Nut I jump ahead in my story of the evening in which the beautiful country town that is Melrose shone, even in scudding showers, It is a town blessed by a hill in the prospect up its main street.

The weather had changed and in the Harmony Gardens, looking for my Shepherd event, the sky was blue and the sun in a mild breeze was a blessing. Melrose Abbey shone in the background.

Because there was a big gap between the Shepherd event and the one I favoured, at 9 pm with Tan Twan Eng, I booked to see the gregarious James Naughtie who was speaking about his new BBC Radio venture Reflections, in which people of note in their own time but now retired from public life talked about things they could have done better. The best story he told was about Norman Fowler, the once Secretary of Health and Social services, in days when people saw them as linked, dealing with (or not I thought) the AIDS epidemic health campaign under Margaret Thatcher and what he learned of Thatcher’s divided nature and the perfidy with which she followed her divided lights. she agreed to a health campaign and then sought, without consultation wit her Secretary of State (then Fowler) to undermine it, scared by its apparent (to her) promotion of truths about sexual practice in the UK. He was an amusing gregarious speaker – and I noticed he attended Tan Twan Eng afterwards. This was most enjoyable but I have only a photograph of the empty stage before he mounted it.

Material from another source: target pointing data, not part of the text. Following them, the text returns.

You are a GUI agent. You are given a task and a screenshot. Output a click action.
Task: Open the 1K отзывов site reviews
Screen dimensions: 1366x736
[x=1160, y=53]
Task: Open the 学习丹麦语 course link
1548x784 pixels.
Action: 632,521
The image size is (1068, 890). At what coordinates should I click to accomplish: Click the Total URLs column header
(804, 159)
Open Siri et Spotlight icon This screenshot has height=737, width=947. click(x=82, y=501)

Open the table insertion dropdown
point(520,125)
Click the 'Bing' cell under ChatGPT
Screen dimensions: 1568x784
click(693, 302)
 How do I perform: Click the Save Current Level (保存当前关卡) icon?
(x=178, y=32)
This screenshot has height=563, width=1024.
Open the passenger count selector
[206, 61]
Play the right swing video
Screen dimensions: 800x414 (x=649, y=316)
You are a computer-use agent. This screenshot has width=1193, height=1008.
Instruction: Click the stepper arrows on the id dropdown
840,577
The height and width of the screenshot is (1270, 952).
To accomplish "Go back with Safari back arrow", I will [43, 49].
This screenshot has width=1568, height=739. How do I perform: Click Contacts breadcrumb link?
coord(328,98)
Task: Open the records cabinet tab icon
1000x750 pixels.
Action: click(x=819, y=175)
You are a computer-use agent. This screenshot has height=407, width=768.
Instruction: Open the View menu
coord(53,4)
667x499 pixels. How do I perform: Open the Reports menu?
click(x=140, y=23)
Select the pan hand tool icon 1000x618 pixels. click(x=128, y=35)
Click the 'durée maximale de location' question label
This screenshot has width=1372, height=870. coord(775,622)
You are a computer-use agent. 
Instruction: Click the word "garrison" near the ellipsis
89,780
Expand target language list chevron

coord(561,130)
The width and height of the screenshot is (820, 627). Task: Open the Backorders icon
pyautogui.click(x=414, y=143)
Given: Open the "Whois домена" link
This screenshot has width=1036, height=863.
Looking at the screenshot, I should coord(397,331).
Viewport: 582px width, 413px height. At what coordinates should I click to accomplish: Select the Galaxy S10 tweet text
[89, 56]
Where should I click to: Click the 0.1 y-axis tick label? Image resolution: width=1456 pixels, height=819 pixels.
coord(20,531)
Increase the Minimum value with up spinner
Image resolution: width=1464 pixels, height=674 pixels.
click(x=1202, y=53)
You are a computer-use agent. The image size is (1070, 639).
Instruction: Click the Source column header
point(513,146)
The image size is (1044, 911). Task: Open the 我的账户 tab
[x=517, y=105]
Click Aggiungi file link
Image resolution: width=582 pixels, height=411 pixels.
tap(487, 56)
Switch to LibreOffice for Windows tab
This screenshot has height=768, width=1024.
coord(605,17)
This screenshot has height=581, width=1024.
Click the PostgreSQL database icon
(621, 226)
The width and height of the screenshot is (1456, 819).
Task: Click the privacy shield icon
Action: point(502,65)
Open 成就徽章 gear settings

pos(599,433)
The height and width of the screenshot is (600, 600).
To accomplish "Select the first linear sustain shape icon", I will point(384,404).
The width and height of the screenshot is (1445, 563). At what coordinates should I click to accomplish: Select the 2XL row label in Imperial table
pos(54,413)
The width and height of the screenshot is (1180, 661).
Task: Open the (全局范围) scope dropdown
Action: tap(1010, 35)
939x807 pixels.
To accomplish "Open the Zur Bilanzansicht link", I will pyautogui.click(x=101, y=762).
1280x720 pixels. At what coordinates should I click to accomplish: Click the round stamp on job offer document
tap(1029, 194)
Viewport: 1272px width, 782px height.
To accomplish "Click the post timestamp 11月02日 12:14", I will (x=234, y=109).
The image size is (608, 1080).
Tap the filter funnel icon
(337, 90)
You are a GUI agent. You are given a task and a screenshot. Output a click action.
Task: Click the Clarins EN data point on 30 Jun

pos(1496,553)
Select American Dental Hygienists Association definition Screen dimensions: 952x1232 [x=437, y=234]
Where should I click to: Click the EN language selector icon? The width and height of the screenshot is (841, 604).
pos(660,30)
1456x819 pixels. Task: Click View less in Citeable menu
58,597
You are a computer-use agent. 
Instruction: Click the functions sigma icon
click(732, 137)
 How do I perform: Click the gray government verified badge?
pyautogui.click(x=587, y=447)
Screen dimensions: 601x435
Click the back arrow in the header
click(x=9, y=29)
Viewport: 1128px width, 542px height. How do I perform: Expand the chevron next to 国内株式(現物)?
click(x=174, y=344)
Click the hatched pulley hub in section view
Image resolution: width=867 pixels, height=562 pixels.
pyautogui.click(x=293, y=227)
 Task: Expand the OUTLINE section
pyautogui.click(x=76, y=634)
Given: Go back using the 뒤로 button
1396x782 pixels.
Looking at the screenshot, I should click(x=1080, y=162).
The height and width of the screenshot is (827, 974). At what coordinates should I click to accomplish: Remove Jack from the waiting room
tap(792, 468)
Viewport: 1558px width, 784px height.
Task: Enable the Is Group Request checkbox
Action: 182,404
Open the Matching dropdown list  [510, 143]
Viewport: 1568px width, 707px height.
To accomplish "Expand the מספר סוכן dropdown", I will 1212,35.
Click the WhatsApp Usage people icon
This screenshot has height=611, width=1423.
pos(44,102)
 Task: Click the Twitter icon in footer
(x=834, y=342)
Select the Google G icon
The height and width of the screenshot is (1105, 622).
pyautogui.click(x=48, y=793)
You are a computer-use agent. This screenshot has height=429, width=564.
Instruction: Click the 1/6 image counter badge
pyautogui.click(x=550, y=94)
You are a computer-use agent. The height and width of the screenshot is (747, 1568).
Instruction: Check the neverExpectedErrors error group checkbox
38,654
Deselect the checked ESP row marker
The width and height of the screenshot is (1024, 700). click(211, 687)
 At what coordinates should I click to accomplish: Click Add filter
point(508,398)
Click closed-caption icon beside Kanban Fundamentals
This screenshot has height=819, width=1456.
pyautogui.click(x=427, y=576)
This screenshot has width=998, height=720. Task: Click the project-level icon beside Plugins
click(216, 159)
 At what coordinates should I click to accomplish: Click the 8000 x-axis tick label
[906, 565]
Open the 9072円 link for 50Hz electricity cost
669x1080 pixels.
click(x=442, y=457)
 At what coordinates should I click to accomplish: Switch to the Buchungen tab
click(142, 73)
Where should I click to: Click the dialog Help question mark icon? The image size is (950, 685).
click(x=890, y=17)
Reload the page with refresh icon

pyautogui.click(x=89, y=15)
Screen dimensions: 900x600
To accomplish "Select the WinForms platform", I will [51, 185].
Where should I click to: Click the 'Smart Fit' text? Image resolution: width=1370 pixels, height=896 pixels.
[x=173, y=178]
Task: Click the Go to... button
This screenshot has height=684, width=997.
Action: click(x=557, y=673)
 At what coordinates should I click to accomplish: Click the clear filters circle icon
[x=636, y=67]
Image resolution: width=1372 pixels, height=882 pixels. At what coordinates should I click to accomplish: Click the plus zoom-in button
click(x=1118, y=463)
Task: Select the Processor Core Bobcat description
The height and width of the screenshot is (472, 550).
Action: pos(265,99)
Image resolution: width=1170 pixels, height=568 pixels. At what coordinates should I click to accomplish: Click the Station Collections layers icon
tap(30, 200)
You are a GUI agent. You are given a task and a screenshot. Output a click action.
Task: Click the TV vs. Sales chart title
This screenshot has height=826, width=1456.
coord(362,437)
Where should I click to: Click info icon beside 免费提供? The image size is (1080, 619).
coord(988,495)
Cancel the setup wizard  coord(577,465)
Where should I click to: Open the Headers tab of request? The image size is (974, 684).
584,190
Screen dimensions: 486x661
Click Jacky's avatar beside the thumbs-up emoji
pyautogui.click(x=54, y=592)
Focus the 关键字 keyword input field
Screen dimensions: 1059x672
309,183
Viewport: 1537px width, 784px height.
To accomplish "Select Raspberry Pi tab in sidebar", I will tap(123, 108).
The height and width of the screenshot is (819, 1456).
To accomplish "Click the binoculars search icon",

At 9 p.m I went to an event I was looking forward to and enjoyed immensely. In the photograph Twan organised for me afterwards yo can see my rather pathetic enactment of Uriah Heep humility, a sure sign of how overwhelming the event as. He spoke of The House of Doors (see my blog thereon at this link) and opened few doors on purpose. Twan had asked not to read from the novel and could not be urged to do otherwise, though he refused beautifully: ‘Reading is private’. I asked him to elaborate on the ‘arcane glyph’ in the novel but was told my question was a spoiler (mea culpa) and also learned that the publishers of the paperback had forgotten to put on the glyph (the glyph is mentioned in the novel, as you will see in my blog, at significant moments). He also spoke of his oeuvre to date constituting a Malaysian project which ends at his next novel. I panicked. I lost my copy of his beautiful first novel and have not read yer, his second one). another project for me then (before or after reading Dante’s Divine Comedy I wonder – lol)

But I got my prize, A lovely dedication on my first edition. See below.

So a good day. Tomorrow Rory Bremner followed by Juano Diaz (my blog on latter at this link).